André BUFFIERE
Né le 12 novembre 1922 à Vion (Ardèche), André Buffière a été considéré dans l’Hexagone comme « Monsieur Basket ».
Monument du basket français, il s’est illustré comme joueur avant de devenir un entraîneur hors pair. Il compte 96 sélections en équipe de France.
Si André Buffière a commencé le basket dans la région, au club de la Fraternelle d’Oullins, il a rejoint l’ASVEL en 1948. En tant que joueur, il remporte avec le club villeurbannais quatre titres de champion entre 1949 et 1955 et la première Coupe de France de l’ASVEL disputée en 1953.
Joueur inamovible en équipe de France dans les années 40 et 50, il porta le maillot national pendant 10 saisons d’affilée. Il participa à cinq championnats d’Europe, deux jeux Olympiques et un championnat du monde. En 1948, il obtient la médaille d’argent aux JO de Londres.
Mais c’est surtout en tant qu’entraîneur qu’André Buffière s’illustre en glanant six trophées avec les clubs de l’ASVEL puis Limoges.
Capitaine de l'Equipe de France à la carte de visite inégalable, il deviendra en 1957 assistant puis en 1959 coach de l'équipe nationale qu'il dirigera aux JO de Rome (10ème), au Championnat du Monde de 1963 (5ème) et pendant 4 Championnats d'Europe.

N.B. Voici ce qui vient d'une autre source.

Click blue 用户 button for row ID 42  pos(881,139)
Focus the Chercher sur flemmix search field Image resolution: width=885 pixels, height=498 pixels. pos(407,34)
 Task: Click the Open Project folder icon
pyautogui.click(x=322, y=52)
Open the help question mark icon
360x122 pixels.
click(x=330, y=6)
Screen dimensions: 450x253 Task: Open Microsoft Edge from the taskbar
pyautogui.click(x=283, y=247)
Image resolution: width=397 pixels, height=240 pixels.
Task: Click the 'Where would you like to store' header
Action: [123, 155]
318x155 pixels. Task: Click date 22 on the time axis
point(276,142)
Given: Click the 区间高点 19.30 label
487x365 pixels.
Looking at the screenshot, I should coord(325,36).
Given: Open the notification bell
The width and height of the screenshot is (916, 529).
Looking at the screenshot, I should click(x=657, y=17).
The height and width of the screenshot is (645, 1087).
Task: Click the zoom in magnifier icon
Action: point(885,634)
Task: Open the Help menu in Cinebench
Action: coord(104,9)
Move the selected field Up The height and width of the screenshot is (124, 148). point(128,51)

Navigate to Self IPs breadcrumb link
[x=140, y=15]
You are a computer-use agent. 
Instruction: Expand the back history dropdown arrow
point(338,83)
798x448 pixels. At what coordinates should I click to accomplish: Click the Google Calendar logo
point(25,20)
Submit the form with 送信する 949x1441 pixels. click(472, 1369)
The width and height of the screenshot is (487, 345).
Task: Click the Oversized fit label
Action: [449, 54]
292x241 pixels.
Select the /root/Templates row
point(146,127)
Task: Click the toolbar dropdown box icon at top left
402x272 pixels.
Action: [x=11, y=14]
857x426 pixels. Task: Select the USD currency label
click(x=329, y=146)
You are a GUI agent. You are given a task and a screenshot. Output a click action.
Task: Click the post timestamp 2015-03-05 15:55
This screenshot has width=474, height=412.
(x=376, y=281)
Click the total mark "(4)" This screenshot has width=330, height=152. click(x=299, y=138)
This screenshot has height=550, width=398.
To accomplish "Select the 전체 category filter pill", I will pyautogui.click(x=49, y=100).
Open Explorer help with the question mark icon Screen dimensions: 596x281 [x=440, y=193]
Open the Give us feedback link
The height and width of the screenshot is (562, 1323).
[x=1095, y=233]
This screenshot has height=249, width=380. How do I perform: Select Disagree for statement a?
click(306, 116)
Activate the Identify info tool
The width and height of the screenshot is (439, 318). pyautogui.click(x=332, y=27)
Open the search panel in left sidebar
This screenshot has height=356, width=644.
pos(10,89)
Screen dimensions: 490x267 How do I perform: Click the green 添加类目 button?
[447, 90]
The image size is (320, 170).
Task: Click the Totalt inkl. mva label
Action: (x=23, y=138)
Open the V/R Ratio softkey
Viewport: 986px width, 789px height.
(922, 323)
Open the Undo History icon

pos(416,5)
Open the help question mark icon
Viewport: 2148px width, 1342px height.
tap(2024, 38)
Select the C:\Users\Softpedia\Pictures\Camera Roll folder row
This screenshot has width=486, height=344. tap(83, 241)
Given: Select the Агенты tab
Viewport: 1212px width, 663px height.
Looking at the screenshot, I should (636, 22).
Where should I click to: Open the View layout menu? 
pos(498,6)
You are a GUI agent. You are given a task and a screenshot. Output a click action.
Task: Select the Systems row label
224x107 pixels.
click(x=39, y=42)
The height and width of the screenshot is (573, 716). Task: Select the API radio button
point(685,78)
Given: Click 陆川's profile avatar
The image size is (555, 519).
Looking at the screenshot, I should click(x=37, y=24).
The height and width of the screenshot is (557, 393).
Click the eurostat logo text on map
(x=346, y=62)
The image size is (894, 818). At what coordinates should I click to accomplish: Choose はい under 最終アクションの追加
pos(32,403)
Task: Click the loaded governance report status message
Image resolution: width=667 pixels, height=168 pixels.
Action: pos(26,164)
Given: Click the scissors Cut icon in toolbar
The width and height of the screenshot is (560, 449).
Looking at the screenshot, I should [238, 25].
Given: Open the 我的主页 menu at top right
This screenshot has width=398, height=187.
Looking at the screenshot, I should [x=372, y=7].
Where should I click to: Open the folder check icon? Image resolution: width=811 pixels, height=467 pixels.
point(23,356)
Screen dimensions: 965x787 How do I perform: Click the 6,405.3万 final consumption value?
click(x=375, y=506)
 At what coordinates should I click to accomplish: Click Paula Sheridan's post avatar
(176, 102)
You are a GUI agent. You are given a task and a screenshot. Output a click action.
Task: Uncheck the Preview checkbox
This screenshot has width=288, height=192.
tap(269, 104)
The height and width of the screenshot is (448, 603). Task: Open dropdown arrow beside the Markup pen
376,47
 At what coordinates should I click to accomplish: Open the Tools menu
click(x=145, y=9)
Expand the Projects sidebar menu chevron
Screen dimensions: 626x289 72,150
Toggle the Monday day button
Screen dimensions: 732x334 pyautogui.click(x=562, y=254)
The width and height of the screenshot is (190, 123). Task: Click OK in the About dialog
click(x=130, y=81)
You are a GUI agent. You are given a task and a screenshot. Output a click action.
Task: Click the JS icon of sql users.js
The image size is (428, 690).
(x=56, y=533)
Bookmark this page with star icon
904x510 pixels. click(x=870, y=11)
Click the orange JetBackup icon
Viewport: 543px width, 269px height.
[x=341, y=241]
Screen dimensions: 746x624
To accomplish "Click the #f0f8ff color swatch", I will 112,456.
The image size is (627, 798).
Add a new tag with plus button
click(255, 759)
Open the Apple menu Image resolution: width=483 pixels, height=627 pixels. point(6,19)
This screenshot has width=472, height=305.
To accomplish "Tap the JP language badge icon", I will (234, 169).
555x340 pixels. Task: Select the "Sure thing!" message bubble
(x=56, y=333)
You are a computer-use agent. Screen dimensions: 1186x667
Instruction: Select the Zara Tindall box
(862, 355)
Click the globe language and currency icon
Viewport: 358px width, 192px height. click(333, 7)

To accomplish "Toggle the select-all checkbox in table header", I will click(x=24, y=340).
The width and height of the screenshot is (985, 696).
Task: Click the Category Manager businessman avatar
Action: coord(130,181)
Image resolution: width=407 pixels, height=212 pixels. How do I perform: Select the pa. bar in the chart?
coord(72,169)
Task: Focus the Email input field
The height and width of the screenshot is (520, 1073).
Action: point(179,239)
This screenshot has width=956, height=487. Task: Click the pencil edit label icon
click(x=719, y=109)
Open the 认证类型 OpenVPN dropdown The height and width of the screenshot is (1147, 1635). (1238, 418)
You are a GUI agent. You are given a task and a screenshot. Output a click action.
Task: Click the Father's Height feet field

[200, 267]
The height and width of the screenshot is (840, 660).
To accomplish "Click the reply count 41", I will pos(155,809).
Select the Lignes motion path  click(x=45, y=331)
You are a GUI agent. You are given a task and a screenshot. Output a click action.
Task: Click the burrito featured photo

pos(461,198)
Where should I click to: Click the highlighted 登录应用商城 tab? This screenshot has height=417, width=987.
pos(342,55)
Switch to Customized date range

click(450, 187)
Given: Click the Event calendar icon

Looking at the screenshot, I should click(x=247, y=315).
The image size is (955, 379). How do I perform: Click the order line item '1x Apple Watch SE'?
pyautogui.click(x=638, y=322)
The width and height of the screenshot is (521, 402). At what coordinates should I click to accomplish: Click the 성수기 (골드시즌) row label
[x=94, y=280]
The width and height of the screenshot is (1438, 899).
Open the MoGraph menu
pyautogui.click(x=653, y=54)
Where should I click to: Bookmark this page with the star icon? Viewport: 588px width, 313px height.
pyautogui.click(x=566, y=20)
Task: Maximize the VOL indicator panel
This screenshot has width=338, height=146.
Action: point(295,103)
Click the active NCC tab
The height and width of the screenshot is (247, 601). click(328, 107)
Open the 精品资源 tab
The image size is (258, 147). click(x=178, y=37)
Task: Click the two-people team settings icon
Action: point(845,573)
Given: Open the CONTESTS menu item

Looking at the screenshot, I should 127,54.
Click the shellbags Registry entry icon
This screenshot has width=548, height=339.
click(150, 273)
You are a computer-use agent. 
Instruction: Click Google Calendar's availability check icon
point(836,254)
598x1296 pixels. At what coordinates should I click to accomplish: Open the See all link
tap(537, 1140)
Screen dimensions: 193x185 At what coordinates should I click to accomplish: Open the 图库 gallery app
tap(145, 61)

En 1957, il prit la Direction technique du bataillon de Joinville qu’il mena au titre de champion du monde militaire en 1964.
Recruteur clairvoyant, il conseille en 1965 à Raphaël de Barros de contacter Alain Gilles, qui se révélera être l’un des plus grands joueurs de l’histoire du Basket Français. Véritable meneur d’hommes, son palmarès d’entraîneur reste inégalable (ASVEL, SA Lyon, SCM Le Mans, CSP Limoges, Racing, Equipe de France).
Après avoir quitté l’ASVEL pour d’autres projets, il revient dans la région lyonnaise et 1973 et dirige à nouveau la Green Team. Sous sa houlette, l’équipe villeurbannaise remporte encore deux titres de champion de France en 75 et 77, et l’ASVEL fait ses premiers pas dans la cour des grands clubs européens, participant à deux demi-finales européennes de la Coupe des Champions en 76 et 78.
Après trois années passées au CSP Limoges (couronnées par un triplé Championnat – Coupe – Coupe Korac), « Bubu » retourne exercer des fonctions de conseiller technique à l’ASVEL, qui le sélectionnera en 1998 dans le cinq majeur de son cinquantenaire.
Delaney RUDD
Delaney Rudd est le symbole de l’ascension de l’ASVEL dans les années 90. Surnommé « country boy » en raison de son village d’origine : Halifax en Caroline du Nord, ce joueur d’exception voit naître sa passion pour le basket vers l’âge de 8 ans. Il participe au camp de l’Université de Wake Forrest où il est élu MVP. Il sera d’ailleurs champion universitaire en 1982 et obtient dans le même temps son diplôme de sociologie.
Drafté en 83ème position, il n’est pas retenu par les Utah Jazz. Il rejoint alors la ligue mineure en CBA, mais l’argent se fait rare. Il décide donc d’arrêter le basket et de se lancer dans les affaires à Greenborough, sa région d’origine. Pendant cette période il fait la connaissance de sa future épouse. Son agent le persuade tout de même de poursuivre sa carrière de basketteur. En 1987, il rejoint le PAOK Salonique en Grèce. Il rejoint ensuite la NBA chez les Milwaukee Bucks, puis les Utah Jazz.
Il intègre l’ASVEL basket après quelques piges en 1993, et endosse directement le numéro 4 du légendaire Alain Gilles, qui avait été auparavant retiré. L’impact de Delaney sur l’équipe est immédiat : son entente avec Greg Beugnot et sa solidarité avec le club et ses dirigeants font de lui l’homme-clé d’une équipe rayonnante dans le jeu.
Après plusieurs participations en Euroligue, c’est en 1997 que l’équipe menée par Delaney Rudd parvient à se qualifier pour le Final Four, à Rome. Malgré une défaite en demi-finale face à Barcelone, l’ASVEL représente désormais fièrement le basket français en Europe.
Durant ses six années passées à Villeurbanne, l’équipe n’a malheureusement pu décrocher une seule fois le titre de Champion de France que Delaney et les siens méritaient…
Il quitte le club en 1999 en ayant été trois fois vice Champion de France (95/96, 96/97 et 98/99), après avoir remporté deux Coupes de France (96-97) ainsi que deux trophées de MVP du Championnat de France 1996 et 1997.
Le numéro 4 de Delaney Rudd flotte désormais au dessus du parquet de l’Astroballe, aux cotés de celui d’Alain Gilles.